As Sharia law is a part of Somali legislation, also the Sharia perspectives on the status of SGVB/TIP (trafficking in persons) victims were included in the program of the day. Shucayb Mahamud Adam, an intern at the Ministry of Justice and Religious Affairs, gave a vivid presentation on the subject, which was well received by the audience.

Colonel Mohamed Abdi Kismayo, Head of the Training Department of the Puntland police, said: “I have noticed that the trainees were excited about the training. This training really has added value to their work. We have to do more. I am already thinking how we can proceed this training tomorrow, given the limited possibilities we have. I consider this training as a pilot, which need to be spread to every police station in Puntland.”

 

“Spread your knowledge”

At the end of the training, the Head of the Field Office and of the Police Training Department handed the certificates to the trainers and trainees, to symbolize the joint effort of this exercise. The trainees were also given special posters to put in their police station “to spread the message”.

“The training has ended but your work has just started. We hope that you spread your knowledge to your colleagues and put the posters in the police station so that your colleagues might come with questions,” stated the Head of EUCAP Field Office. “You will have the answers now. I also hope that you put a poster for the public to see, so that the people in your community can see that the Puntland police cares about victims of rape. That you want to help them the best you can and help to bring the perpetrators to justice.”

“I have learned about the law. I have learned how to handle and give advice to the girls at first response. I can now even advice policewomen of higher rank about what I have learned,” said Amal Abdirahma Samator, Police officer of the Community police in Garowe.

“I can use this in my daily work. I hope to learn more about this, so that I can deal with these rape cases,” she said.

We did it together

The training day went smoothly and it might look easy to arrange a course like that. But the actual course day was preceded by lot of work and cooperation between EUCAP Field Office experts and Somali partners. The subject was sensitive and EUCAP experts wanted to hear the views and advice from the minister of Women and Family Affairs, experts on the Sharia, notably the Dean of Puntland State University, the Head of the Puntland Police Training Department and National Bureau of Forensic Science in Garowe, as well as EUCAP Somalia colleagues in the Mission Headquarters.

Dariusz Sielicki, Legal Advisor Field Office Garowe, explains: “In my meetings with the Vice minister of Justice, I learned that the government wants to review and reform the Puntland laws. I feel obliged to help them to the best of my ability. For this training, especially the legal part, I had to do proper research of the laws with regard to the rights of victims of sexual offences. The Sharia law is also an important part of the Somali legislation. We cannot make mistakes. We have to present and explain the correct interpretation to our police trainers and trainees.”

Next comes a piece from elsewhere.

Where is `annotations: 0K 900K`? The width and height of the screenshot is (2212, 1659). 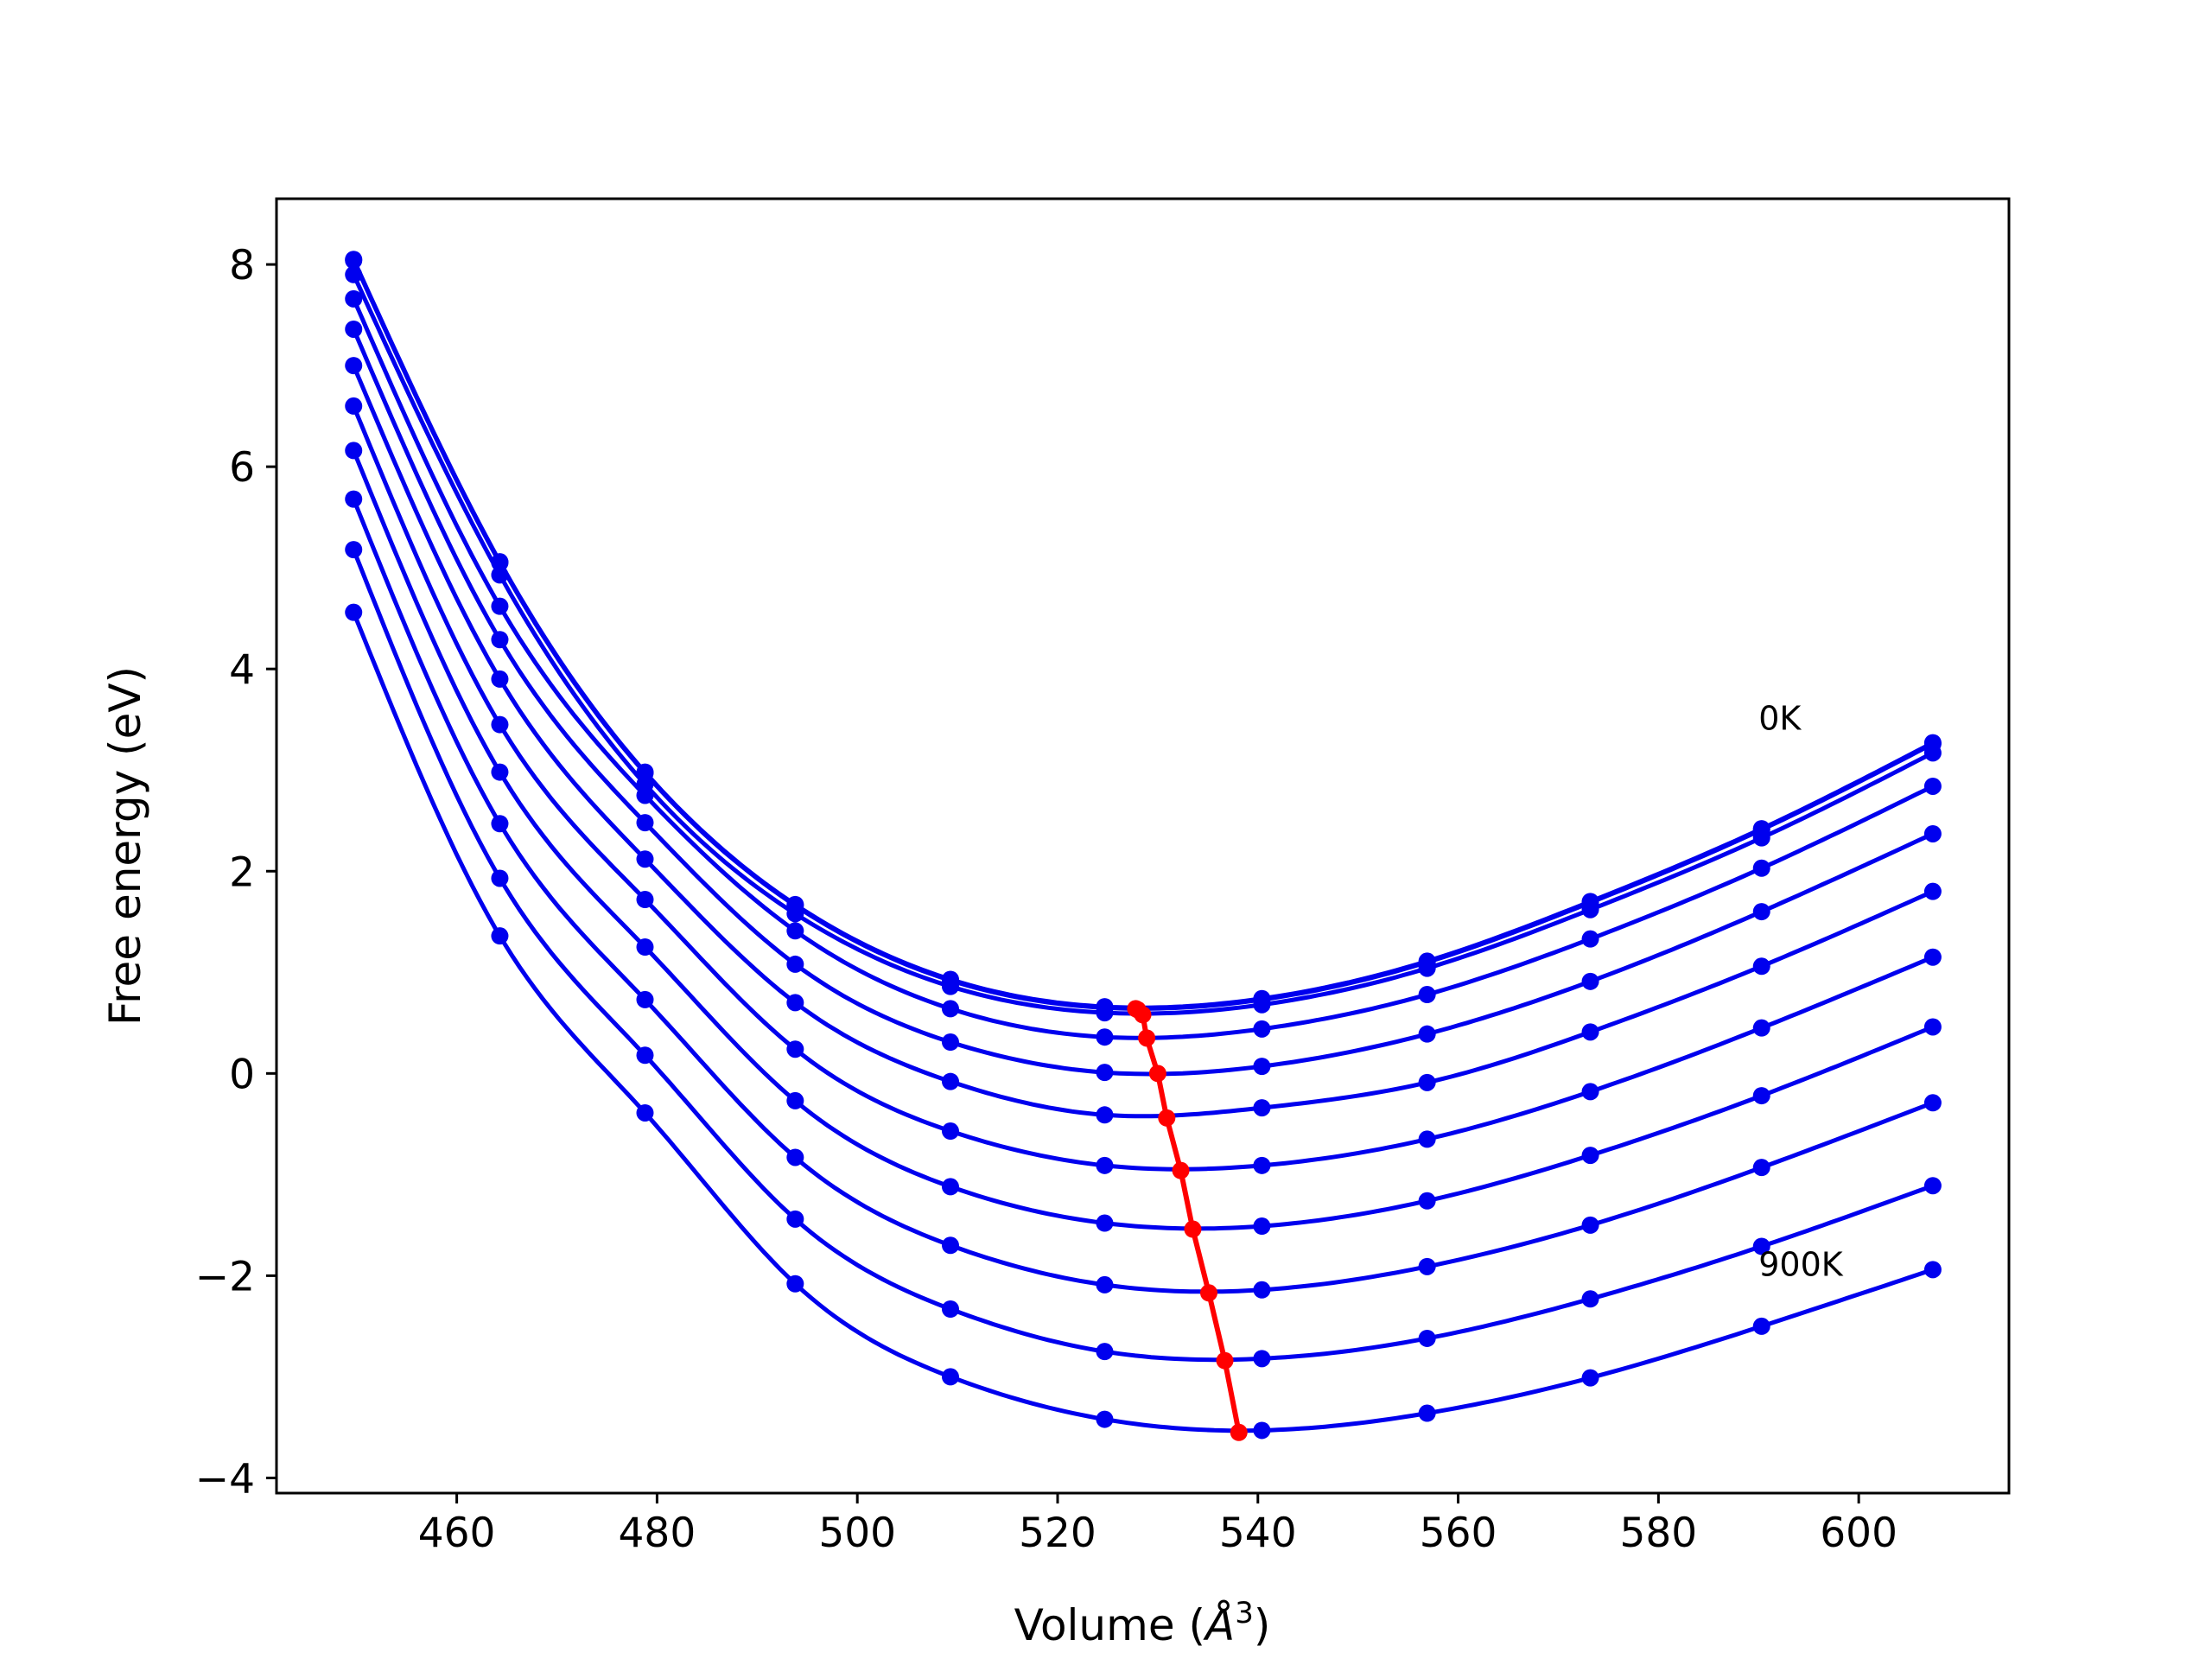
annotations: 0K 900K is located at coordinates (1801, 991).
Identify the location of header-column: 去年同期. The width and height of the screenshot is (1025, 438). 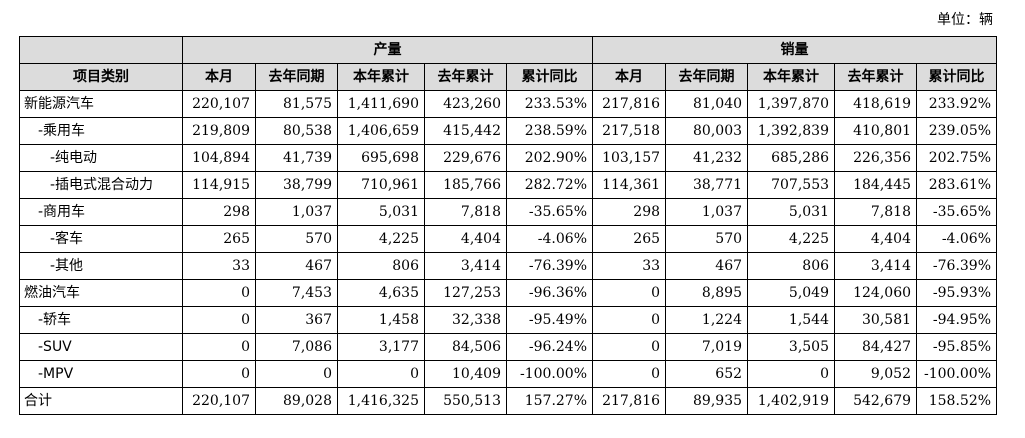
(296, 77).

The result was a training concept that opens the eyes of the participants and gives them useful guidance in their work. They were also delighted to see that the trainers were Somalis. Two Puntland Police officers, one male and one female, already trained by EUCAP, acted as trainers and two EUCAP interns from the Ministry of Justice supported the development of the course module.  Seeing their enthusiasm and dedication to deliver a good job, we got the feeling that we were on the right track.

“I am pleasantly surprised. I did not expect that from the police. I was also surprised to see that the training was presented by Puntland police officers. I find it a very good idea. As lawyers we deal of course with this type of cases. We defend the rights of the victims”, said Fartun Ali Jams, Lawyer, Chairlady of the Women Lawyers Association in Puntland, who was observing the course.